Thus, for instance, in the "Intention Discourse" (Cetanā Sutta, SN 12.38), the Buddha more fully elaborates:
Bhikkhus, what one intends, and what one plans, and whatever one has a tendency towards: this becomes a basis for the maintenance of consciousness. When there is a basis there is a support for the establishing of consciousness. When consciousness is established and has come to growth, there is the production of future renewed existence. When there is the production of future renewed existence, future birth, aging-and-death, sorrow, lamentation, pain, displeasure, and despair come to be. Such is the origin of this whole mass of suffering.

The language of the post-canonical Samyutta Nikaya commentary and subcommentary further affirm that this text is discussing the means by which "kammic [karmic] consciousness" "yield[s] fruit in one's mental continuum." In other words, certain intentional or obsessive acts on one's part inherently establish in present consciousness a basis for future consciousness's existence; in this way, the future existence is conditioned by certain aspects of the initial intention, including its wholesome and unwholesome qualities.

Conversely, in the "Attached Discourse" (Upaya Sutta, SN 22.53), it states that if passion for the five aggregates (forms and mental processes) are abandoned then:
"... owing to the abandonment of passion, the support is cut off, and there is no base for consciousness. Consciousness, thus unestablished, not proliferating, not performing any function, is released. Owing to its release, it is steady. Owing to its steadiness, it is contented. Owing to its contentment, it is not agitated. Not agitated, he (the monk) is totally unbound right within. He discerns that 'Birth is ended, the holy life fulfilled, the task done. There is nothing further for this world.'"

=====Mind-body interdependency=====
Numerous discourses state:
"From consciousness [viññāa] as a requisite condition comes mind and matter nāmarūpa] (conception)."
In addition, a few discourses state that, simultaneously, the converse is true:
"Consciousness comes from mind and matter as its requisite condition."

In the "Sheaves of Reeds Discourse" (Nalakalapiyo Sutta, SN 12.67), Ven. Sariputta uses this famous analogy to explain the interdependency of consciousness and mind and matter:
"It is as if two sheaves of reeds were to stand leaning against one another. In the same way, from mind and matter as a requisite condition comes consciousness, from consciousness as a requisite condition comes mind and matter....

▶ [GIVEN RECORDS]:
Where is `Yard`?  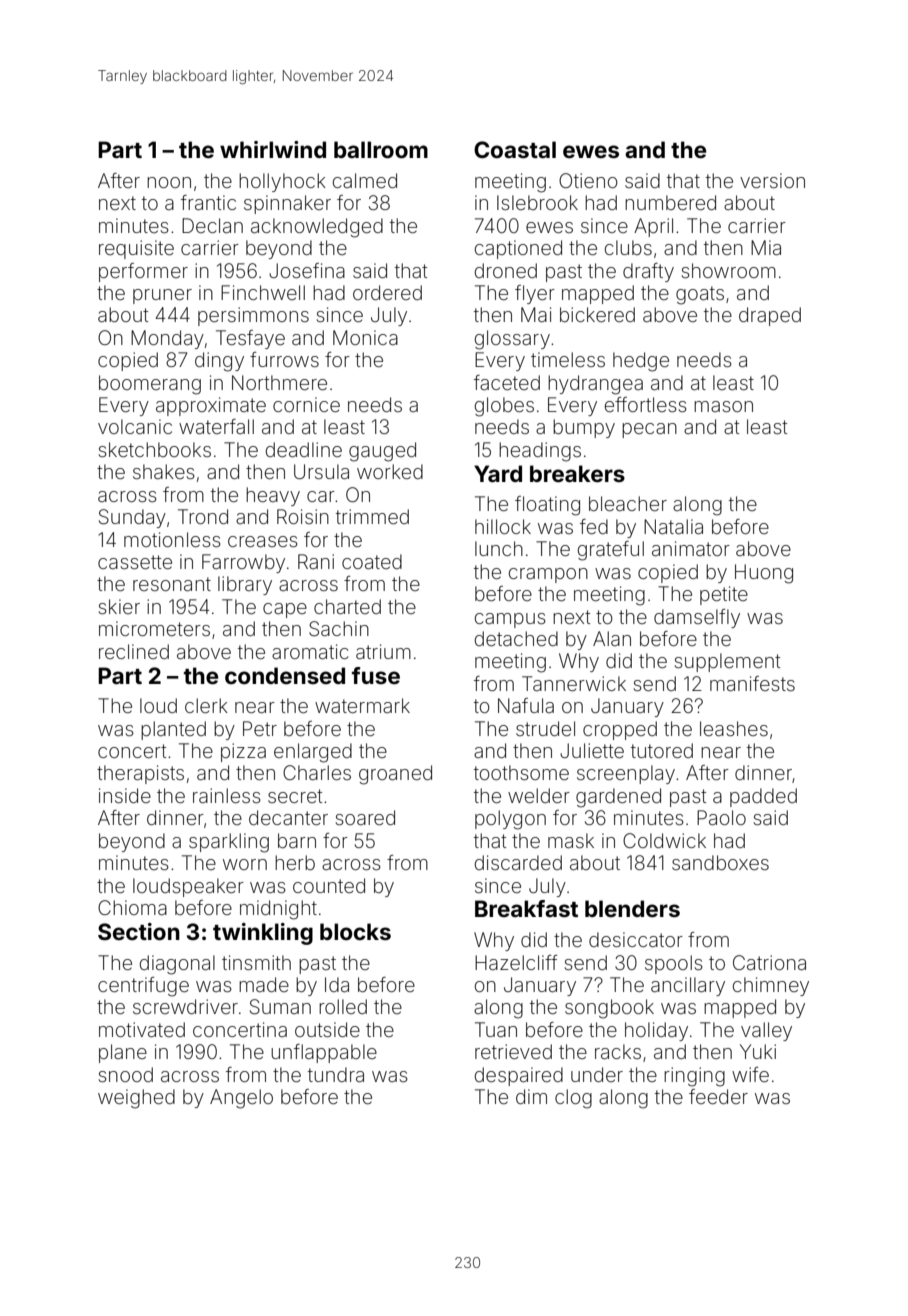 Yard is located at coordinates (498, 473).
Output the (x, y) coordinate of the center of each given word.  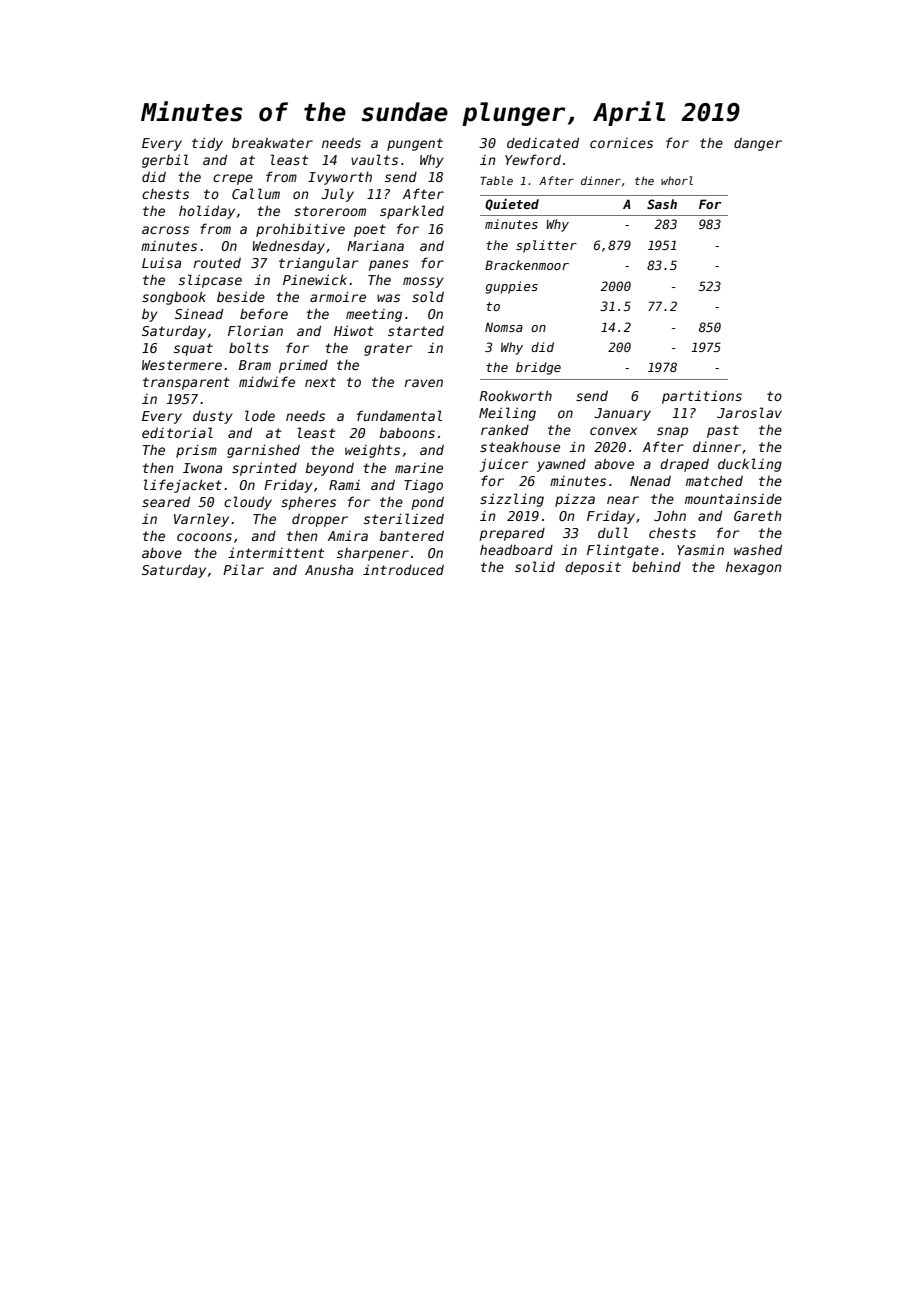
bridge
* * *
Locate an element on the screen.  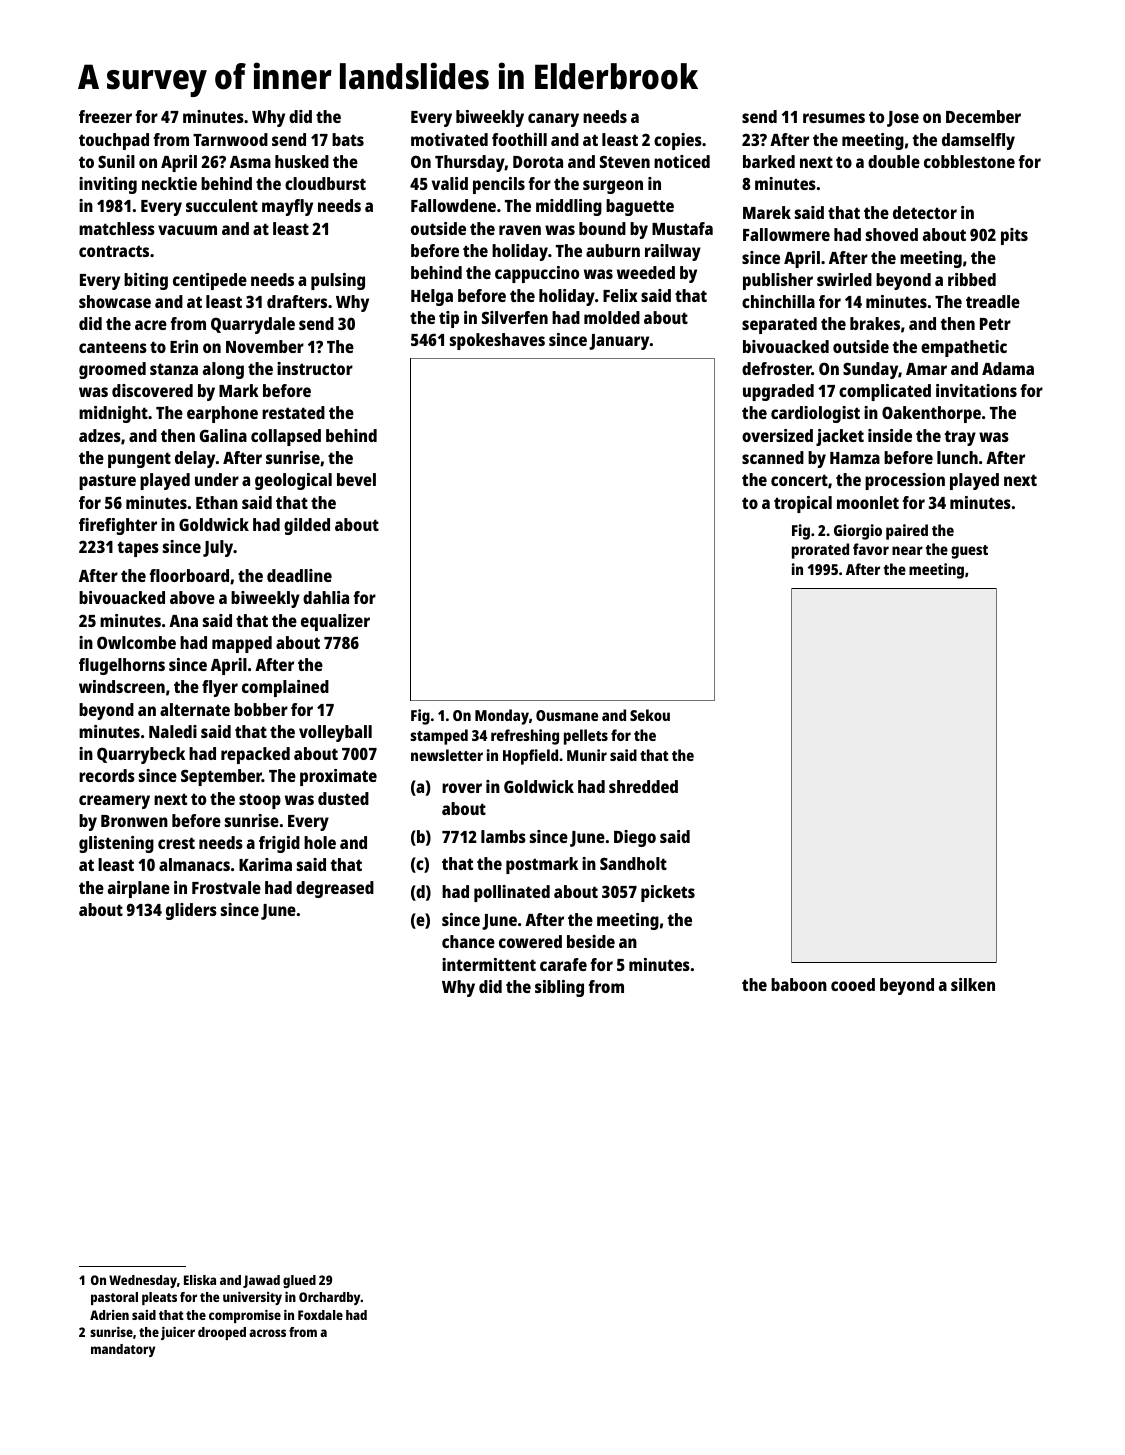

▶ [JOBS]:
- a) From the excerpt on consciousness in the Buddhist discourses, quote the text starting with "In addition, a" and going on through "mind and matter....".
- b) Translate this sentence from the excerpt on consciousness in the Buddhist discourses into Spanish: "It is as if two sheaves of reeds were to stand leaning against one another."
- c) Do the following statements agree with the excerpt on consciousness in the Buddhist discourses? For each, answer yes or no and quote the words that decide it.
(i) Ven. Sariputta uses the analogy in the "Sheaves of Reeds Discourse."
(ii) The "Attached Discourse" is identified as SN 12.38.
(iii) Many discourses state that consciousness comes from mind and matter as its requisite condition.

▶ [EXPECTED RESPONSES]:
- a)
In addition, a few discourses state that, simultaneously, the converse is true:
"Consciousness comes from mind and matter as its requisite condition."

In the "Sheaves of Reeds Discourse" (Nalakalapiyo Sutta, SN 12.67), Ven. Sariputta uses this famous analogy to explain the interdependency of consciousness and mind and matter:
"It is as if two sheaves of reeds were to stand leaning against one another. In the same way, from mind and matter as a requisite condition comes consciousness, from consciousness as a requisite condition comes mind and matter....

- b) Es como si dos haces de cañas estuvieran apoyados el uno contra el otro.

- c)
(i) Yes: "Ven. Sariputta uses this famous analogy to explain the interdependency of consciousness and mind and matter"
(ii) No: "(Upaya Sutta, SN 22.53)"
(iii) No: "a few discourses state that, simultaneously, the converse is true"